Solved: REST API test of simple service returns HTTP 403

asinclair · ‎Jan 14, 2016

Hi,

I created a thing (my first) and wrote a simple service to return the current UTC date time. There is no input parameter and the only output is the datetime value. Pressing the Test button on the Service listing in the Composer seems to work okay. But when I use Postman to send a service request via an HTTP POST the service returns HTTP 403 Forbidden. The POST message has the correct URI as far as I can tell. I have included the appKey associated with my User account in the header and made sure my user account has full access to the thing and the service.

The explanation of HTTP 403 suggests the form of the service request in Postman is correct but the server is actively refusing to honor it and not because of insufficient privilege.

How do I debug this?

qn · ‎Jan 15, 2016

Hi,

You have to go to System / Subsystems / PlatformSubsystem / Configuration. Check "Allow Request Method Switch" and uncheck "Filter Content-Type".

View solution in original post

asinclair · ‎Jan 14, 2016

Just to clarify ... the thing template is Generic Thing.

qn · ‎Jan 15, 2016

Hi,

You have to go to System / Subsystems / PlatformSubsystem / Configuration. Check "Allow Request Method Switch" and uncheck "Filter Content-Type".

asinclair · ‎Jan 15, 2016

Okay, this works and my REST API service request is getting 200 OK response and correct data.

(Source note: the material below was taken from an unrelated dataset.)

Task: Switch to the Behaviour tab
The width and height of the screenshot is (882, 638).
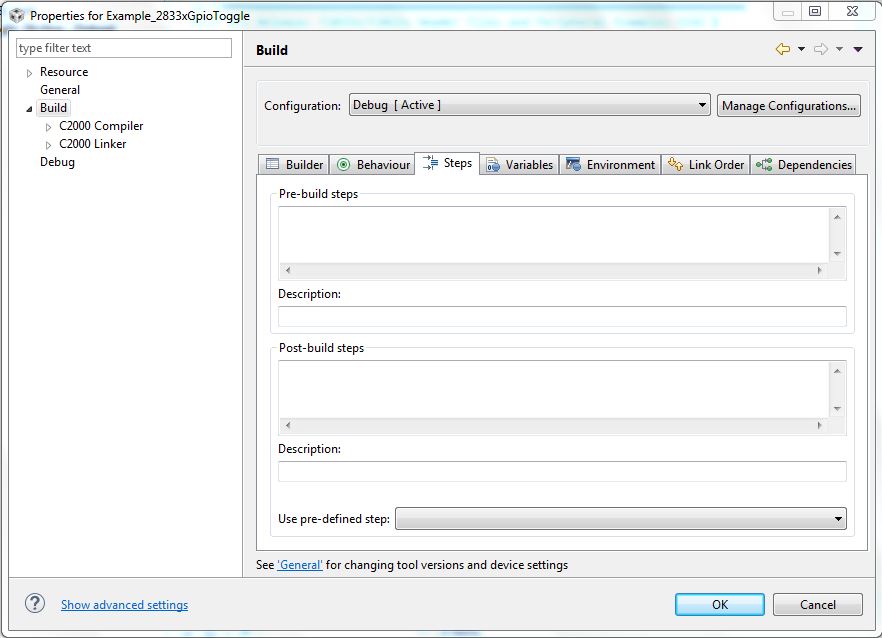Action: [373, 165]

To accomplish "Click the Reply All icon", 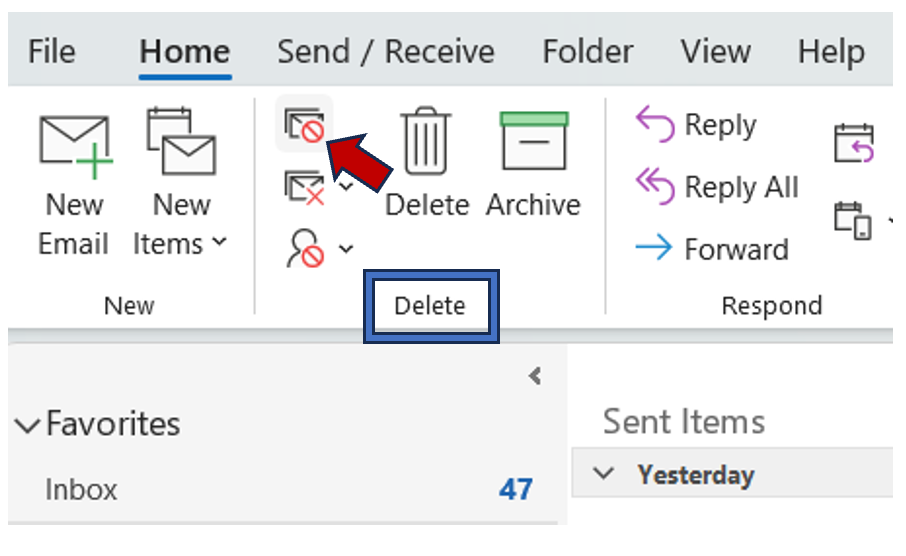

Reading the help on the Platform Subsystem | Configuration settings suggests that the new settings go against the "best practice" and expose the application to cross-site request forgery, so the solution has consequences that go beyond making a simple service request work. I'll need to research this further.

qn · ‎Jan 15, 2016

I'm agree that letting POST request open to public is dangerous for the platform.